During Japan’s Edo era many such ghosts were female. Although ghosts and ghost stories had been part of Japanese culture for centuries, it was in the Edo era that strong interest in the supernatural was revived. This may have been because this long era in Japanese history was one of social upheaval in which creation of class structures imposed severe restrictions on common people. Perhaps the reemergence of a panoply of supernatural phenomena, including ghosts, demons, and changeling animals reflected the unrest within society. Or perhaps it was simply an age that craved the thrilling and the mysterious. Especially exciting was the idea of a wrathful female ghost returning to exact vengeance for former mistreatment.
Edo era artists typically rendered the female ghost as a fragile form with long, flowing hair and beckoning hands. Dressed in pale or white clothing, the body below the waist tapered into nothingness. Japanese people today still imagine ghosts as lacking feet, and having arms that are bent upward at the elbow, with hands hanging pathetically down from the wrists. In tales from this period, the extent of suffering a person experienced while alive directly influenced the actions of the s
pirit after death: a wronged woman could return as a particularly nasty ghost. A range of ghostly female emotions is showcased in the Ugetsu Monogatari (Tales of Moonlight and Rain), compiled by the writer Ueda Akinari (1734–1809).

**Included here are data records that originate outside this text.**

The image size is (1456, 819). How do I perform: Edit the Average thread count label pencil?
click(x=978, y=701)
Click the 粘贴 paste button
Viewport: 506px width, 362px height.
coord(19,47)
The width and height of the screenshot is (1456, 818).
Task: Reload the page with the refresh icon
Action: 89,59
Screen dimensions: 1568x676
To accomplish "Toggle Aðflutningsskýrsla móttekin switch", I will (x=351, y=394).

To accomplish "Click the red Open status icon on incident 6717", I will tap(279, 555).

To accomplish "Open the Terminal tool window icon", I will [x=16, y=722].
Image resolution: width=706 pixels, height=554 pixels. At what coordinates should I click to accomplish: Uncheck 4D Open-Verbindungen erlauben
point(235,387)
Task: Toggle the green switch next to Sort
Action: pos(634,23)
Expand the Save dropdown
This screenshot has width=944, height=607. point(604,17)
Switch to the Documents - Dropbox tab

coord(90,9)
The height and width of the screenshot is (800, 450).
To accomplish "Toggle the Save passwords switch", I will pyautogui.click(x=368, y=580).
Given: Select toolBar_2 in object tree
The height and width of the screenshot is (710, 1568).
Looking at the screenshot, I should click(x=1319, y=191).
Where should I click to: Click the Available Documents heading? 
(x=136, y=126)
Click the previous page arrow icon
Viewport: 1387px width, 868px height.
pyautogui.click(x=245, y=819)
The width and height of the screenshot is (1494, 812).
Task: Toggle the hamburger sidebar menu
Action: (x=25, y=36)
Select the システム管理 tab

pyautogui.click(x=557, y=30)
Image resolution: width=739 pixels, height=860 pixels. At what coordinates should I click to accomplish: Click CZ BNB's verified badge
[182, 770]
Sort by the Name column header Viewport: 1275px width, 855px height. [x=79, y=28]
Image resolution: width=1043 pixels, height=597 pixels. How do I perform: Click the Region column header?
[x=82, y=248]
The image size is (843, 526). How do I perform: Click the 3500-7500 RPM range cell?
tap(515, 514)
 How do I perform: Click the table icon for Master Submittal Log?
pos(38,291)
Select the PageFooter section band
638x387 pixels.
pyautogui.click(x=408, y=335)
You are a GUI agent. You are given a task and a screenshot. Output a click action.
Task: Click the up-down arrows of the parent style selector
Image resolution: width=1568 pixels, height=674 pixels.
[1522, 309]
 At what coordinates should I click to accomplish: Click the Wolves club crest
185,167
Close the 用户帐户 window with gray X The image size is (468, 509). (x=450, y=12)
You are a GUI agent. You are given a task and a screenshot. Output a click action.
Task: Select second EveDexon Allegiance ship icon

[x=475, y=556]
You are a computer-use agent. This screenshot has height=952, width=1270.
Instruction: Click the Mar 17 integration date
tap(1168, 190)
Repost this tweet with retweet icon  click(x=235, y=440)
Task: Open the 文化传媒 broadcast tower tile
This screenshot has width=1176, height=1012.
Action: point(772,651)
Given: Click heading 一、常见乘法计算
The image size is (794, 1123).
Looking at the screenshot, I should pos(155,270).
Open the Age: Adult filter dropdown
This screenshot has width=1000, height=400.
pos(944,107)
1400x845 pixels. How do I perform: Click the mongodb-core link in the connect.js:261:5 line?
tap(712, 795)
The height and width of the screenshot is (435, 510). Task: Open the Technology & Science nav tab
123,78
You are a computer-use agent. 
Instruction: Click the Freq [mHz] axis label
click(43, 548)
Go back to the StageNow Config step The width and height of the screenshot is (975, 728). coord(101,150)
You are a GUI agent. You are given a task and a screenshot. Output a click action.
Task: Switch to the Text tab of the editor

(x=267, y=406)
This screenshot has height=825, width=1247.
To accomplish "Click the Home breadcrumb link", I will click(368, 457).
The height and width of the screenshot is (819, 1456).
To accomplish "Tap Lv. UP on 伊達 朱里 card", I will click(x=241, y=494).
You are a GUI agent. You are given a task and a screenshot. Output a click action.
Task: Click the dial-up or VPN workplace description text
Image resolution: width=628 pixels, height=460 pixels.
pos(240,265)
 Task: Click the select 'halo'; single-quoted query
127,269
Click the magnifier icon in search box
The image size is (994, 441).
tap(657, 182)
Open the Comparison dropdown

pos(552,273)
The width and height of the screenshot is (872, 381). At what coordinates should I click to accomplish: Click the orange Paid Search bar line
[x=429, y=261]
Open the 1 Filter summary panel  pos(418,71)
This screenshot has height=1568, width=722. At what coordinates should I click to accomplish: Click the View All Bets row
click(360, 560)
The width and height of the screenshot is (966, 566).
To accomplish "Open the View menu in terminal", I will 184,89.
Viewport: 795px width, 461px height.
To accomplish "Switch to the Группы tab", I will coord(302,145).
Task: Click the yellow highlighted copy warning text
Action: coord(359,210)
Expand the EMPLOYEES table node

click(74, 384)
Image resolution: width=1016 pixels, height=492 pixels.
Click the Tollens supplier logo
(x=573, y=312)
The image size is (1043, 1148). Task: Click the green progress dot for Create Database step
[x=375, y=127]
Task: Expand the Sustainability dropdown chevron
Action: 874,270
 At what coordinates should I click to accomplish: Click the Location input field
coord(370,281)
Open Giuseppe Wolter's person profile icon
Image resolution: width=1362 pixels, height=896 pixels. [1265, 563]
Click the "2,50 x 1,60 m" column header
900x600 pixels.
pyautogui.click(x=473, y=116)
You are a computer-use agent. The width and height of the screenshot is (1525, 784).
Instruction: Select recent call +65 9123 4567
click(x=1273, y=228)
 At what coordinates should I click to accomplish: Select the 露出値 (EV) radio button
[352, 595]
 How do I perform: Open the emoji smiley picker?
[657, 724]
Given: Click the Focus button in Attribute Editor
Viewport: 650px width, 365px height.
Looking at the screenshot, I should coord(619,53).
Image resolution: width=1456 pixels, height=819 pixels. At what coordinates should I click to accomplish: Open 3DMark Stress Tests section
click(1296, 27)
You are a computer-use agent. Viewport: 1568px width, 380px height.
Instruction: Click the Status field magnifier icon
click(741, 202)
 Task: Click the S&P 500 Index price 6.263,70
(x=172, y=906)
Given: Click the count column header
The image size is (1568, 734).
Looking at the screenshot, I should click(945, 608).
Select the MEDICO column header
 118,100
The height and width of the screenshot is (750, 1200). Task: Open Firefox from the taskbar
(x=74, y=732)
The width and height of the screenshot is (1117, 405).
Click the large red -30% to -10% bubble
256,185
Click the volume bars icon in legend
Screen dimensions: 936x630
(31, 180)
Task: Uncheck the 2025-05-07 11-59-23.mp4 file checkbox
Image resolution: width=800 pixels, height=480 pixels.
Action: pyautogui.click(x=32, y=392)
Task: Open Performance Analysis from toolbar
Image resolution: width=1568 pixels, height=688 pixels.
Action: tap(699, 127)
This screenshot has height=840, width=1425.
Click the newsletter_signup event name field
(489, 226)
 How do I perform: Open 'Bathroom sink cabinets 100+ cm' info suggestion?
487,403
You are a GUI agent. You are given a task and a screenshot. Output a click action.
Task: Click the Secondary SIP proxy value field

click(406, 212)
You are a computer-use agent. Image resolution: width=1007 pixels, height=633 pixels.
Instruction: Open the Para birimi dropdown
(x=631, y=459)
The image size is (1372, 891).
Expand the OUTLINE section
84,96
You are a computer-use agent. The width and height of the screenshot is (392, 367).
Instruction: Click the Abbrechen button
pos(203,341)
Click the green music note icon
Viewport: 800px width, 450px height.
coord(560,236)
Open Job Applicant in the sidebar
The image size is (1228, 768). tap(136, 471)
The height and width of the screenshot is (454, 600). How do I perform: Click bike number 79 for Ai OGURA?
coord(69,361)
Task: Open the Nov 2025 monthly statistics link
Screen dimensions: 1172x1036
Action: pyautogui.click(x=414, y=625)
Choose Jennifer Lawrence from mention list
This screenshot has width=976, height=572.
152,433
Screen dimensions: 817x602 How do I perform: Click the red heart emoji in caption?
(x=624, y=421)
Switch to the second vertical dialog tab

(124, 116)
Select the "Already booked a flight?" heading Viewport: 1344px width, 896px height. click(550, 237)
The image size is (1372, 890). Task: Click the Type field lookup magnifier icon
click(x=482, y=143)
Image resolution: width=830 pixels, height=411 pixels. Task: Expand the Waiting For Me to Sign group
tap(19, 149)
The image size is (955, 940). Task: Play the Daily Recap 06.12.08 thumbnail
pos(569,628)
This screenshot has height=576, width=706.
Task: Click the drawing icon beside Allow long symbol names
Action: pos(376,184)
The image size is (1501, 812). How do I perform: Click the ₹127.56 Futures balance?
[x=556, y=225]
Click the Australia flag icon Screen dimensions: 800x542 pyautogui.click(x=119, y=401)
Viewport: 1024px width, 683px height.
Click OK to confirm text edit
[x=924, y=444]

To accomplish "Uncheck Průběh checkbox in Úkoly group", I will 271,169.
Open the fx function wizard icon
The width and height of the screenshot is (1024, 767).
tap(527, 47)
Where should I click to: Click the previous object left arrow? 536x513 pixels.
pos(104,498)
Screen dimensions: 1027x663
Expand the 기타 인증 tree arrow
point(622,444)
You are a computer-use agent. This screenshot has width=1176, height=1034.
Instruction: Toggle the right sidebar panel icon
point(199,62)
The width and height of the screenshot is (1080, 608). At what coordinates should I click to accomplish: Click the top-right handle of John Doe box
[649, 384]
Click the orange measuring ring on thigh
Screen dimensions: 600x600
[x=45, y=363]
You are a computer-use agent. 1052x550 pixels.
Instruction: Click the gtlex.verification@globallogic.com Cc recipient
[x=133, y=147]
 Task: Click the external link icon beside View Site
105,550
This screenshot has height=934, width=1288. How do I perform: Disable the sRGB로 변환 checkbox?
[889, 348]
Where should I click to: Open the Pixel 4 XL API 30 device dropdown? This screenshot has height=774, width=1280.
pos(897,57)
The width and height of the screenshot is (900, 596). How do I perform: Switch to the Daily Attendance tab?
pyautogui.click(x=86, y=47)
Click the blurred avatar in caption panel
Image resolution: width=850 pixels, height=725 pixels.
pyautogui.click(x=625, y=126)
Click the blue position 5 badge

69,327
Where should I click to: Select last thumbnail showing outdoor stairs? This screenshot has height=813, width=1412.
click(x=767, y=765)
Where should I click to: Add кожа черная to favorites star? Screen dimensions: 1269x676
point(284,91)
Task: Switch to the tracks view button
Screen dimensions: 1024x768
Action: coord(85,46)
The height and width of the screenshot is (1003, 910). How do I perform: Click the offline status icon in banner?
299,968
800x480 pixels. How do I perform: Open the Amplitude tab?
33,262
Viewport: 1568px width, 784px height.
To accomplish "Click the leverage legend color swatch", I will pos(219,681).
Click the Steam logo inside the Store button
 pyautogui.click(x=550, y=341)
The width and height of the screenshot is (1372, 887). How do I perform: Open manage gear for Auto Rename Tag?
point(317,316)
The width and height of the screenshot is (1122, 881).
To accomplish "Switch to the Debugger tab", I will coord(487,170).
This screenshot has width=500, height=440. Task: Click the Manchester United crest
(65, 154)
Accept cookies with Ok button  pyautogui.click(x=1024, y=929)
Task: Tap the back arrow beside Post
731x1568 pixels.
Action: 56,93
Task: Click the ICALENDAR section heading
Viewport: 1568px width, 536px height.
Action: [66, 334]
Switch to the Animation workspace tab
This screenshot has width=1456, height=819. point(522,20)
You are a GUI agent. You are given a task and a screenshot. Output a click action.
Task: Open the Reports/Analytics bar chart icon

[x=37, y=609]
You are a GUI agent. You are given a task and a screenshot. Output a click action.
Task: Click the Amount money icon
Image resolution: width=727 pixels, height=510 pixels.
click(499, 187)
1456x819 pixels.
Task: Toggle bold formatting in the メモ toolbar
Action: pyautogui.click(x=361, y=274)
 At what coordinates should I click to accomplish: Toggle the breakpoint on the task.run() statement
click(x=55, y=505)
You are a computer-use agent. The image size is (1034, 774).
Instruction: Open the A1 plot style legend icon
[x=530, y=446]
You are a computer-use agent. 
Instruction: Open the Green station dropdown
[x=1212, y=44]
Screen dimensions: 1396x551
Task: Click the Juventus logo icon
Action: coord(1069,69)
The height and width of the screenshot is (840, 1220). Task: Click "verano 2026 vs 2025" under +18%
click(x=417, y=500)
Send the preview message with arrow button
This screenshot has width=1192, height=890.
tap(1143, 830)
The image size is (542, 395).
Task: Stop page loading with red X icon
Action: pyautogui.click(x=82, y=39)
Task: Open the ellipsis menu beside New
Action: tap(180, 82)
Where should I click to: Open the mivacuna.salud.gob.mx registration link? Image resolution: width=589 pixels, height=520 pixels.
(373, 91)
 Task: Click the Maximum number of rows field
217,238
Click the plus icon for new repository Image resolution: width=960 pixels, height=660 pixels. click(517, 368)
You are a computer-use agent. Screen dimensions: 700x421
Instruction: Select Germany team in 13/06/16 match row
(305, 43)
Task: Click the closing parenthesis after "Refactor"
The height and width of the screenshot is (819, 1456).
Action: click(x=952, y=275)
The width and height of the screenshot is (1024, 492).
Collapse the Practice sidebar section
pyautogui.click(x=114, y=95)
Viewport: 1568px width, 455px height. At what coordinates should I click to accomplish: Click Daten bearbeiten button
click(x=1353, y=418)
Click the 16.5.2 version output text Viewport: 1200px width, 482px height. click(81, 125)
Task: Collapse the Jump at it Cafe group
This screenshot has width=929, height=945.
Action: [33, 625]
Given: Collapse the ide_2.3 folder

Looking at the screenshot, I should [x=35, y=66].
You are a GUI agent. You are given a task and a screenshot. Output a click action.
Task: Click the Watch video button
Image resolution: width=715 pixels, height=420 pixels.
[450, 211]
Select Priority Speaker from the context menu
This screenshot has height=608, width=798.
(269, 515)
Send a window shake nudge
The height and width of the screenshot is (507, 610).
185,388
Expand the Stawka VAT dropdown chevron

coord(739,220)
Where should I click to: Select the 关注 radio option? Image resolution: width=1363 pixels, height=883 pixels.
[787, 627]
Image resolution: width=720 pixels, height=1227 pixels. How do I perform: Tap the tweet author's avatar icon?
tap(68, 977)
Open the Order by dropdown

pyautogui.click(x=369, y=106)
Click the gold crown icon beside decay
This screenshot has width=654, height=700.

Nor was the ghostly world populated only by females. Male ghosts, too, had their place, and indeed, were among the most popular characters in kabuki theater, which allowed for superb dramatic effects when a ghost came on stage. Kabuki convention dictated that the ghost’s face be pale blue, with eyebrows brushed in silver and lips smudged blue or black. As befitted a wandering spirit, the hair was disheveled, hanging loose around the shoulders. The popular art of ukiyo-e, another Edo-era creation, also depicted ghostly beings, with one of the best-known being Utagawa’s print of the ghost of Sakura Sogoro, the hero of the kabuki play, Sakura Giminden (Legend of Sakura, a Man of Justice). Often grisly in their details, kabuki ghost plays like this nonetheless were meant to convey the sense that evil inevitably gets its comeuppance. There was eventual balm for even the most grotesque suffering and bloody violence, and justice would finally prevail.
In addition to ghosts there are yokai, or obake (monsters). Yokai stories are found everywhere in Japan, with different regions having their own versions of the same story line. Yokai do not arise spontaneously, but are shapes reflected in the mirror of the deepest psyche. They thus show all the bad deeds of which human beings are capable of doing. They are the dark side of our nature, manifestations of our worst imaginings and fears. Forever lurking in the deepest recesses of our minds, yokai are always seeking the chance to surface. Extraordinary shape-shifters, they can change their form into anything they want, anytime. The childhood bogeyman, the monster of the dark, the dreadful shape that looms in the corner, all these are ages-old reminders of our murky past and the part of ourselves we would prefer not to face. At the appropriate time and place, yokai appear once more, terrifying in intensity and malevolent will. Alongside a lonely rice field. In the forest at night. Out of the whirling snow.